_Work instructions_:
Update the rows starting with the line that contains "Given: Click the Awesome Content PDF title" and going on through the line that contains "point(259,143)" by replacing "Transaction History" with "Order History". Return only those lines, with everything else left as it is.

** start of Given data **

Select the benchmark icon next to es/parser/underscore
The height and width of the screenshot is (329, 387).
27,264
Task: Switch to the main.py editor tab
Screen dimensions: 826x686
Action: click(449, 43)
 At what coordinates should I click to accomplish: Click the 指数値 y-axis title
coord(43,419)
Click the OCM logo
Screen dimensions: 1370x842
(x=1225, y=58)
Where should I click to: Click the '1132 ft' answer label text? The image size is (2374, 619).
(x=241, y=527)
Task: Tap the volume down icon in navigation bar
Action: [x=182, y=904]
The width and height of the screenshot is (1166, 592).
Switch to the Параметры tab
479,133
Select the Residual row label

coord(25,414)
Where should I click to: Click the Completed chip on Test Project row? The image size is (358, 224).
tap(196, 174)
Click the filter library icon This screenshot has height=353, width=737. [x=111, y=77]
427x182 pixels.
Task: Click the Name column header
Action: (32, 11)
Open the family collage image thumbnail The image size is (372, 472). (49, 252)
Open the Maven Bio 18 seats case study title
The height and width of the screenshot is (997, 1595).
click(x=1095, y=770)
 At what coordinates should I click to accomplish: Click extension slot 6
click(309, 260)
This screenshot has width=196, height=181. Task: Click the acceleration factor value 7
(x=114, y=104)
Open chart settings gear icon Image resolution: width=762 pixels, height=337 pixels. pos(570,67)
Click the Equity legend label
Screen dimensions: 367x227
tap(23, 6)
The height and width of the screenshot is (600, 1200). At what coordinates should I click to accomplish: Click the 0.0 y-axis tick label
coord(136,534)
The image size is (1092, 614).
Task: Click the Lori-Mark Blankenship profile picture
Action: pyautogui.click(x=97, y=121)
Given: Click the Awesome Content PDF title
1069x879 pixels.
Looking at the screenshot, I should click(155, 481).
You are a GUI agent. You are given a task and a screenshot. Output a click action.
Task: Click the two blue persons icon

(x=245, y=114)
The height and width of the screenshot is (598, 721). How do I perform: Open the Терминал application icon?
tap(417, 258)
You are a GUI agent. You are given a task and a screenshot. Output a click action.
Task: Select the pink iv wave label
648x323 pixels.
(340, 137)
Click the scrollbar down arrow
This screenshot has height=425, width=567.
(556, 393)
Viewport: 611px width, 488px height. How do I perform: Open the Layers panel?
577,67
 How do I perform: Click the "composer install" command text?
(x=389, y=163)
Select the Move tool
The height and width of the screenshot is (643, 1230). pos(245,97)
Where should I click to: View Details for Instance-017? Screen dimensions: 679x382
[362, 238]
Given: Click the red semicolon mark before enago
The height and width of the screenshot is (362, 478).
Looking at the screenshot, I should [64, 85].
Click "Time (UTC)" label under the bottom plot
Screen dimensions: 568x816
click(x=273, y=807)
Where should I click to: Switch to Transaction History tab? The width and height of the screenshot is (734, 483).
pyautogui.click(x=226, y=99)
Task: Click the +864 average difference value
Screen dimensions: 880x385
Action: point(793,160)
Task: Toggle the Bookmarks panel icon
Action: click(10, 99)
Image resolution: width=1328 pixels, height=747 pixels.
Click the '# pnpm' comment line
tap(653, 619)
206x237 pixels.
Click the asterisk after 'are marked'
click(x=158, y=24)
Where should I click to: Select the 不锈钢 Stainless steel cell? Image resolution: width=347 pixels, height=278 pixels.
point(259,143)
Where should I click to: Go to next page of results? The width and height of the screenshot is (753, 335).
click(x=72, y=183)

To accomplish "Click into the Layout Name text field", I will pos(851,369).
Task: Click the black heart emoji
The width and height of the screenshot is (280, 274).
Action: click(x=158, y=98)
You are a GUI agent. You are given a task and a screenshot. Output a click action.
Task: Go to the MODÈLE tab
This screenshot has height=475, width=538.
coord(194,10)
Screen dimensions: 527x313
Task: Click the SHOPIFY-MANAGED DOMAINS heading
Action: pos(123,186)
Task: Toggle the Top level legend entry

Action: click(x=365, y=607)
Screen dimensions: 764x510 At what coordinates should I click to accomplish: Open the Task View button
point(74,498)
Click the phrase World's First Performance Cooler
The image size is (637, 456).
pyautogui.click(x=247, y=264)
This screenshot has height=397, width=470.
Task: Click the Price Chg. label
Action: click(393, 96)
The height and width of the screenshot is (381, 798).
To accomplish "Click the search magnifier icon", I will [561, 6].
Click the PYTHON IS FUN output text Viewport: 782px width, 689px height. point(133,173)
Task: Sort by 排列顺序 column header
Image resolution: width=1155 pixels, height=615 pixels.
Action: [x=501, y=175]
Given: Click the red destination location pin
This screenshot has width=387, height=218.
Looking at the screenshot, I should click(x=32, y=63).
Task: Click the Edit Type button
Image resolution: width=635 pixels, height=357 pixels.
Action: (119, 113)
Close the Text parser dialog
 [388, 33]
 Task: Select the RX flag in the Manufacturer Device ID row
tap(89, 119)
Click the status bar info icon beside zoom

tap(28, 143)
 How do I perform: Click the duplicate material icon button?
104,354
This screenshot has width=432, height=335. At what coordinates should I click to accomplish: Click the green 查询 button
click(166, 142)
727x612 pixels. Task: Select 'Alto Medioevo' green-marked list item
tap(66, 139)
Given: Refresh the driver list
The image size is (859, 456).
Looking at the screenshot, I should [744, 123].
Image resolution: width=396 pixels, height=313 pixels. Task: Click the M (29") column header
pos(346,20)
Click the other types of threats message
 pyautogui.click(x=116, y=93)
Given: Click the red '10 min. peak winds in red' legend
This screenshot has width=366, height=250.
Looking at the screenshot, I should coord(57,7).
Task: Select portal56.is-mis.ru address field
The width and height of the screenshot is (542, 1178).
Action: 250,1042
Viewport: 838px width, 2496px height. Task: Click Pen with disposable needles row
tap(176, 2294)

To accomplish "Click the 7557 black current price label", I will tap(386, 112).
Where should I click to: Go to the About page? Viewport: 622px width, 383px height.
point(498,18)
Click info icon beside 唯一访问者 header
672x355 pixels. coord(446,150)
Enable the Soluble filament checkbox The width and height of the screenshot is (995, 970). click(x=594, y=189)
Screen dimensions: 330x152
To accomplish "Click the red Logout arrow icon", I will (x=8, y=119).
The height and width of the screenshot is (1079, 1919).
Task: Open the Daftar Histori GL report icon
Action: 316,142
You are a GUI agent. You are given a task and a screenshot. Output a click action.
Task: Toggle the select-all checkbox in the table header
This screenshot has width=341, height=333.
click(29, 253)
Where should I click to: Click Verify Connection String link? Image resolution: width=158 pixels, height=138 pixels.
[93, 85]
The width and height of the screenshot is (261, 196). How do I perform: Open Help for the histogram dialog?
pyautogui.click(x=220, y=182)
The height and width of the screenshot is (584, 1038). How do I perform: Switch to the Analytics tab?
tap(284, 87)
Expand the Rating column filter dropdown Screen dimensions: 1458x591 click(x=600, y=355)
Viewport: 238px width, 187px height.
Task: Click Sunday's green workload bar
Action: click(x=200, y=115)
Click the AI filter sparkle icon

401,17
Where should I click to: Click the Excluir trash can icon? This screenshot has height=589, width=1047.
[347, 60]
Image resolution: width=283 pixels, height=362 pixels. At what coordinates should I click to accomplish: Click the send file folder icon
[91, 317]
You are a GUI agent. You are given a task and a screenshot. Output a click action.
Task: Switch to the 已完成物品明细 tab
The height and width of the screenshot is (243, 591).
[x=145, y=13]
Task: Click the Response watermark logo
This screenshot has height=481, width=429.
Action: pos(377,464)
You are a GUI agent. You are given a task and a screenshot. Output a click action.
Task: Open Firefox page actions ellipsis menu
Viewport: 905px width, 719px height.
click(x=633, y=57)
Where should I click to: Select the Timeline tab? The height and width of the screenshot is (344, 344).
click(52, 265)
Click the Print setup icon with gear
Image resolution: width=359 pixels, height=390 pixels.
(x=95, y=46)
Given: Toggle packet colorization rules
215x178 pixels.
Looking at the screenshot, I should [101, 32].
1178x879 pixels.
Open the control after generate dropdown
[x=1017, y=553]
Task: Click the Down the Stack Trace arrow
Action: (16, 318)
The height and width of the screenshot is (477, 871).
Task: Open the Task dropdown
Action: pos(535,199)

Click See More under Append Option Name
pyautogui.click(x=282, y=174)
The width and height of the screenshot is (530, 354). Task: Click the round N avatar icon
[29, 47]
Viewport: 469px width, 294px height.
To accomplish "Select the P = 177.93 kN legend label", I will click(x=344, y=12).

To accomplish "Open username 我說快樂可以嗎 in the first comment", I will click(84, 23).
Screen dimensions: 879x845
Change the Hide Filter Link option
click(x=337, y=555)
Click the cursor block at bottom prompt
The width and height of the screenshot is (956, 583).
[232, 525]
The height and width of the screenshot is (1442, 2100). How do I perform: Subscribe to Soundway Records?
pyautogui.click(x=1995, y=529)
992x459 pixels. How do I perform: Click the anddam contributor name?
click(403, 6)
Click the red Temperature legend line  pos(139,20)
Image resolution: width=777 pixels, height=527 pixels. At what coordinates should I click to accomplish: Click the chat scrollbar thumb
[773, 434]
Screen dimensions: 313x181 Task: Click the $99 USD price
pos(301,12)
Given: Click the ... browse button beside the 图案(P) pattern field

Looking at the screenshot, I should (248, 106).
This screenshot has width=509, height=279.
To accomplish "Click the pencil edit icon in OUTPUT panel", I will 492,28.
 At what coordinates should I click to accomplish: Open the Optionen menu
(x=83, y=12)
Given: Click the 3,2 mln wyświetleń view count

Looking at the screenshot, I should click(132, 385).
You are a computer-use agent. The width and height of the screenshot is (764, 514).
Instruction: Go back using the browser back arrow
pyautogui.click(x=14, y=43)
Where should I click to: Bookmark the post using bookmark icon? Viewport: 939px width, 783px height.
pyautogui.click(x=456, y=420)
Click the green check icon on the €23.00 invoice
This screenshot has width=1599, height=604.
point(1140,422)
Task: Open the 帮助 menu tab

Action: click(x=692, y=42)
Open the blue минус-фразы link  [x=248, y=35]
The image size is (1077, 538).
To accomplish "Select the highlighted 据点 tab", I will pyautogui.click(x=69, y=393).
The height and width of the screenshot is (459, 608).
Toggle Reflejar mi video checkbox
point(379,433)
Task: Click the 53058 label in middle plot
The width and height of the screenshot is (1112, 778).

** end of Given data **

_Answer to this task_:
Given: Click the Awesome Content PDF title
1069x879 pixels.
Looking at the screenshot, I should click(155, 481).
You are a GUI agent. You are given a task and a screenshot. Output a click action.
Task: Click the two blue persons icon

(x=245, y=114)
The height and width of the screenshot is (598, 721). How do I perform: Open the Терминал application icon?
tap(417, 258)
You are a GUI agent. You are given a task and a screenshot. Output a click action.
Task: Select the pink iv wave label
648x323 pixels.
(340, 137)
Click the scrollbar down arrow
This screenshot has height=425, width=567.
(556, 393)
Viewport: 611px width, 488px height. How do I perform: Open the Layers panel?
577,67
 How do I perform: Click the "composer install" command text?
(x=389, y=163)
Select the Move tool
The height and width of the screenshot is (643, 1230). pos(245,97)
Where should I click to: View Details for Instance-017? Screen dimensions: 679x382
[362, 238]
Given: Click the red semicolon mark before enago
The height and width of the screenshot is (362, 478).
Looking at the screenshot, I should [64, 85].
Click "Time (UTC)" label under the bottom plot
Screen dimensions: 568x816
click(x=273, y=807)
Where should I click to: Switch to Order History tab? The width and height of the screenshot is (734, 483).
pyautogui.click(x=226, y=99)
Task: Click the +864 average difference value
Screen dimensions: 880x385
Action: point(793,160)
Task: Toggle the Bookmarks panel icon
Action: click(10, 99)
Image resolution: width=1328 pixels, height=747 pixels.
Click the '# pnpm' comment line
tap(653, 619)
206x237 pixels.
Click the asterisk after 'are marked'
click(x=158, y=24)
Where should I click to: Select the 不锈钢 Stainless steel cell? Image resolution: width=347 pixels, height=278 pixels.
point(259,143)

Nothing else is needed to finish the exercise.